New Zealand may have been snubbed in the formation of the new tripartite security pact between our closest friends but it is a snub that Jacinda Ardern is more than happy with.
If the New Zealand Government had been asked, it would have declined.
In that respect, it wasgood not to have been asked at all.
The new pact was announced with much fanfare this morning by US President Joe Biden, British Prime Minister Boris Johnson and "that fellow Downunder" as Biden described Australia's Scott Morrison in a senior moment.
Its first initiative is to supply Australia with a nuclear-powered submarine fleet, and with as much help as possible over the next 18 months to make the necessary decisions.
It has meant Australia cancelling a current contract with France to supply it with submarines and that has deeply upset France.
That contract was signed in 2016 after Australia cancelled a previous contract with Japan to supply it with submarines, and that deeply upset Japan.
The faffing around is about to stop with the AUKUS pact because China's rapid military modernisation and ambition in the past five years has given the US and its close allies a sense of urgency.
The pact gives the UK the heft it is looking for to boost its global presence post-Brexit. In a sense, it is the add-on to the close 70-year-old Anzus pact between Australia and the United States, which continued after New Zealand's suspension for anti-nuclear policies.
Exactly what AUKUS will become is too soon to say. It may remain just an agreement between three trusted friends to share the most modern defence technology and capability.

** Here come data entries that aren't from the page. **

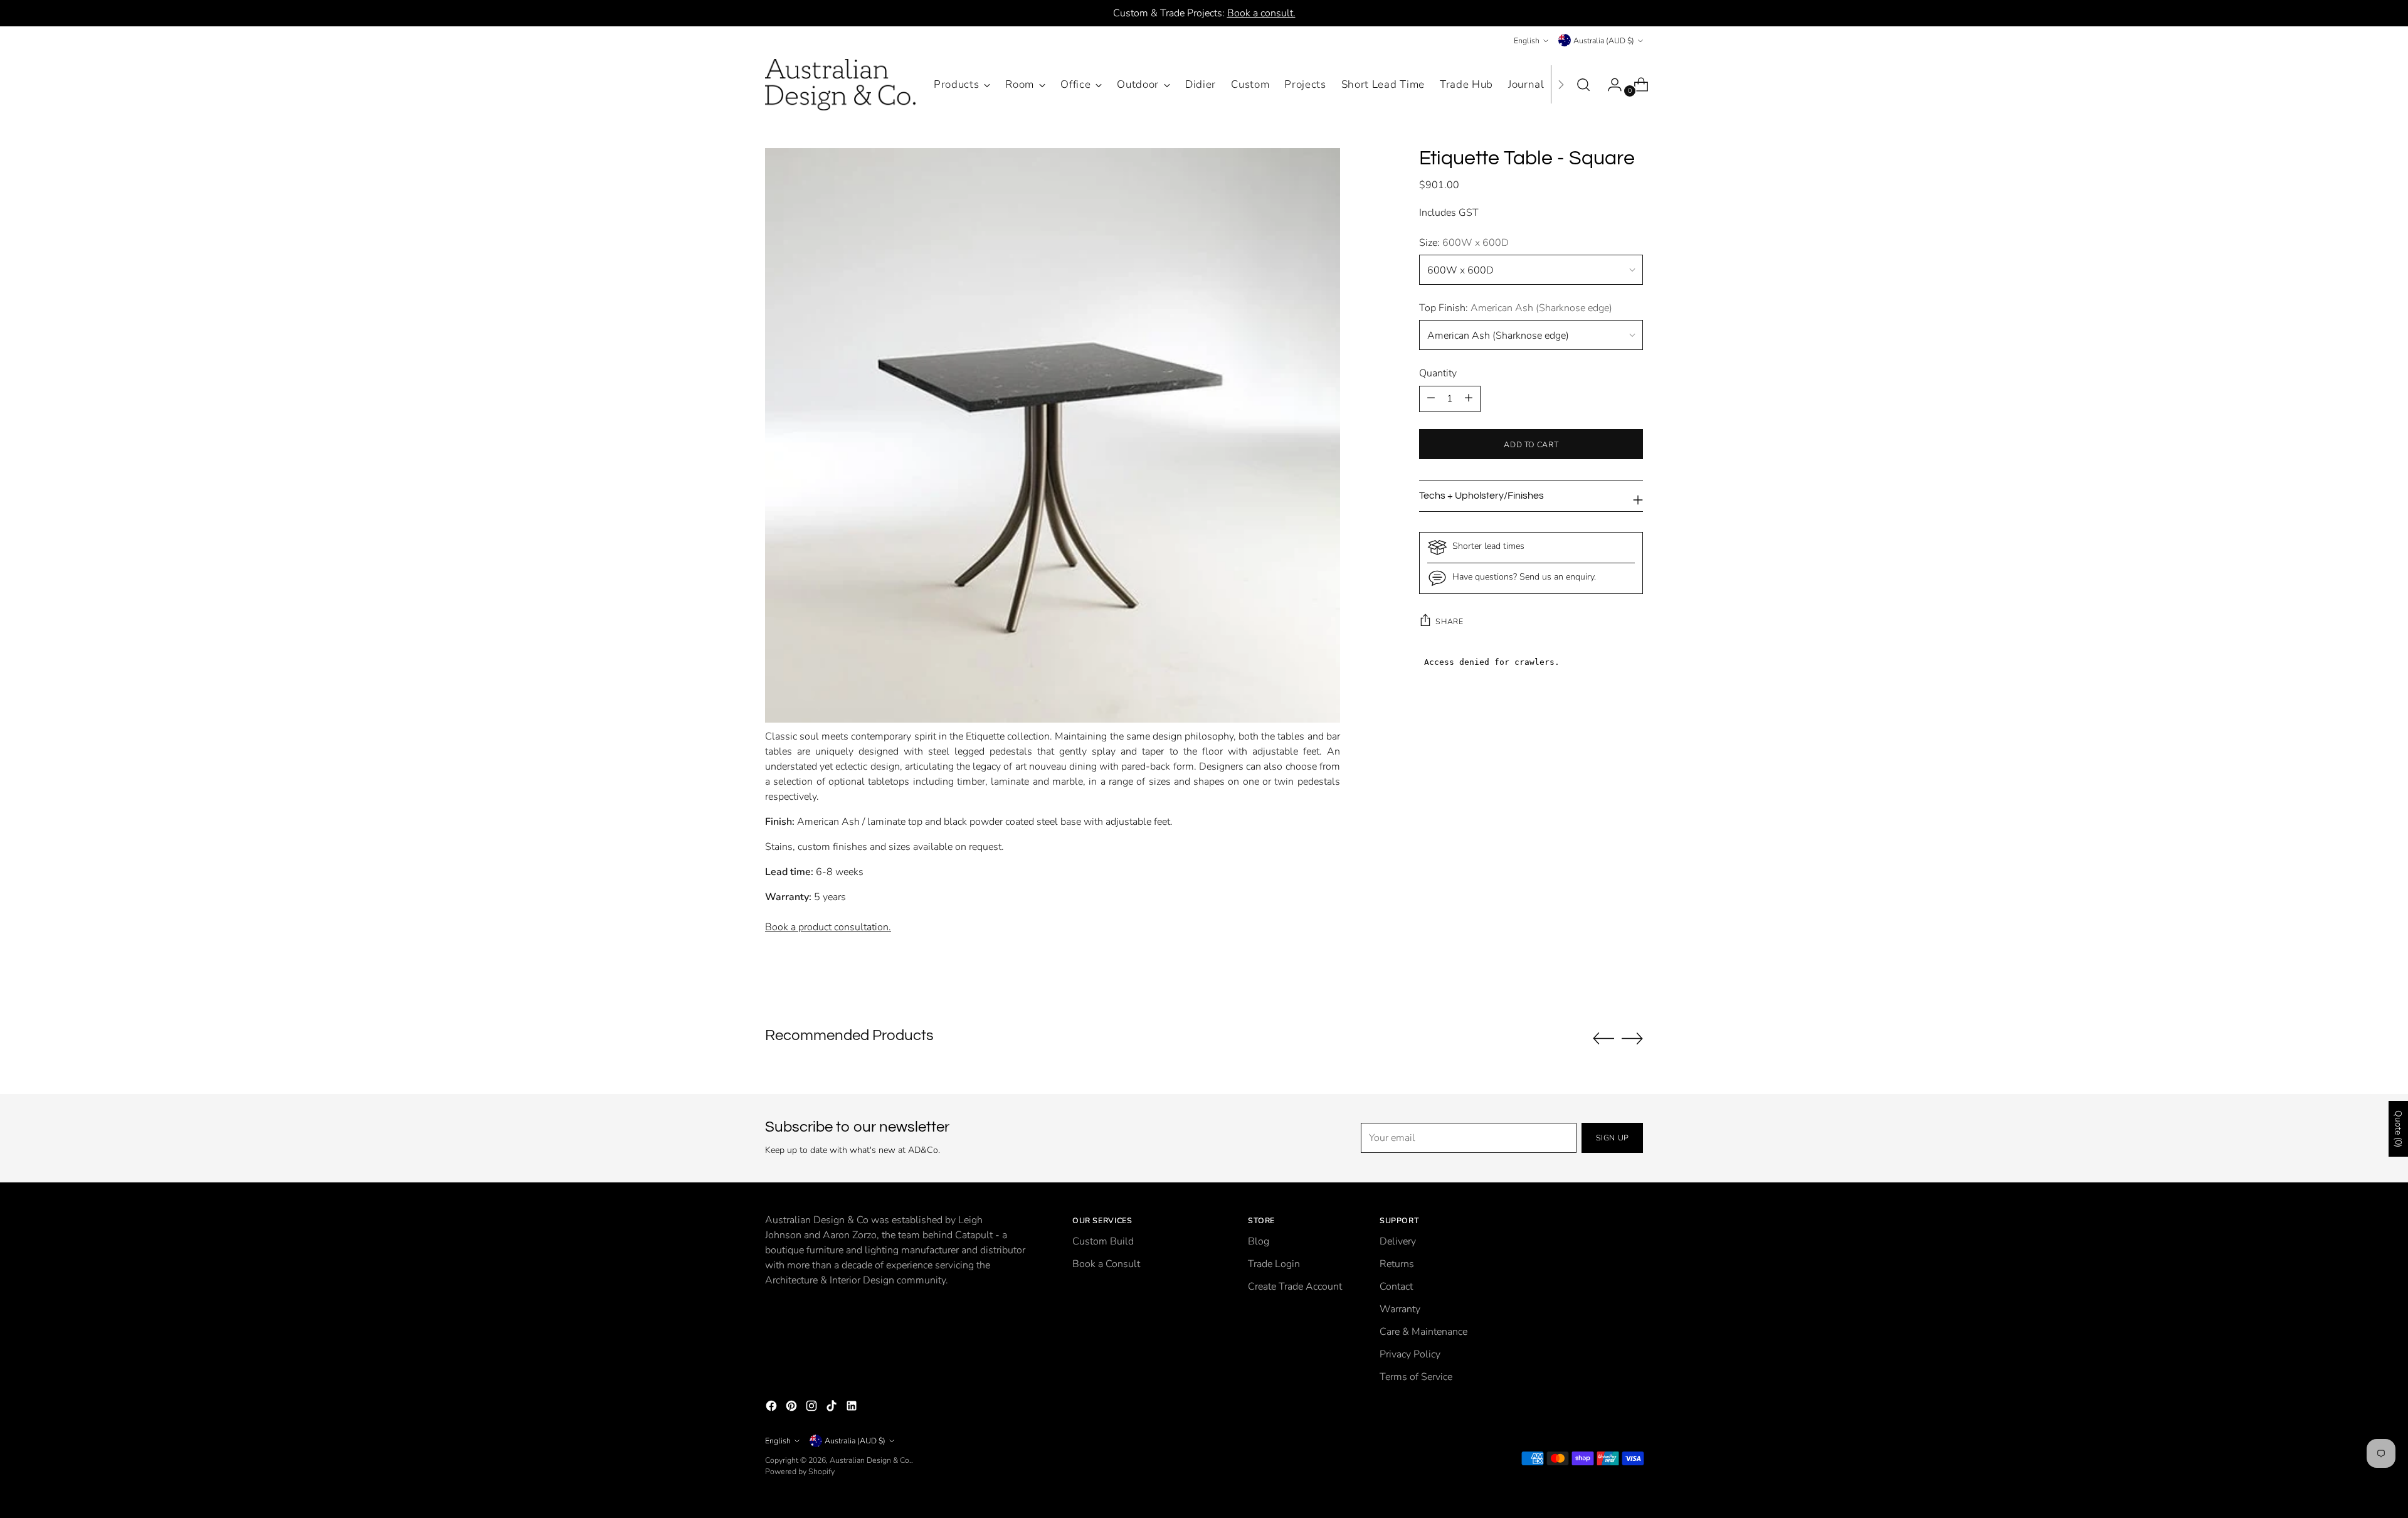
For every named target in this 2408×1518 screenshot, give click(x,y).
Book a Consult (1106, 1264)
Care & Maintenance (1423, 1332)
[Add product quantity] (1431, 398)
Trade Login (1274, 1264)
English (1526, 40)
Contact (1396, 1286)
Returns (1397, 1264)
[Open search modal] (1583, 84)
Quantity (1438, 373)
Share (1449, 621)
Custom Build (1103, 1241)
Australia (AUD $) (1603, 40)
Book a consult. (1261, 13)
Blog (1258, 1241)
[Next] (1560, 84)
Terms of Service (1416, 1377)
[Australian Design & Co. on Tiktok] (832, 1407)
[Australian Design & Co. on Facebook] (772, 1407)
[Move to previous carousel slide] (1603, 1038)
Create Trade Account (1295, 1286)
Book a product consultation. (828, 927)
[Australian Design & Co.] (840, 84)
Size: (1464, 242)
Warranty (1400, 1309)
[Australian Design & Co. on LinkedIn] (852, 1407)
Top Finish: (1515, 307)
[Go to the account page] (1609, 84)
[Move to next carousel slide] (1632, 1038)
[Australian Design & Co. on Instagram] (812, 1407)
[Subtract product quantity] (1468, 398)
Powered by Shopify (800, 1471)
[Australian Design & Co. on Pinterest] (792, 1407)
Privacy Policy (1410, 1354)
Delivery (1398, 1241)
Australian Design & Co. (870, 1460)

As such, there was certainly no reason to have included New Zealand at the outset. It is just too small a player to be in that sort of big league.
But it could evolve down the track into something with broader membership and more political entanglements or guarantees that could cause New Zealand to rethink.
Ardern over-egged the nuclear aspect of the pact, by suggesting it is anchored in the nuclear submarine deal and ipso facto that New Zealand would have no part of it.
New Zealand's anti-nuclear laws have never precluded defence arrangements with nuclear powers, only with the presence of nuclear weapons and nuclear power in New Zealand territory.
Morrison was quick to state that AUKUS would enhance, and not replace its existing network defence and security arrangements in Anzus, the Quad (US, Australia, Japan and India), or the Five Eyes intelligence network (US, UK, Australia, Canada and New Zealand), or with Asean nations and "our dear Pacific family," as he put it.
What is also unknown, and perhaps immeasurable, is whether the new security pact will make the region safer or not.
The aim is to counter-balance China and the pre-eminent power in the region and Australia and the US have ambitious spending plans to boost their defence capability in case of a possible conflict.
That could give China the incentive to become more assertive in its behaviour before they have a chance to get properly prepared.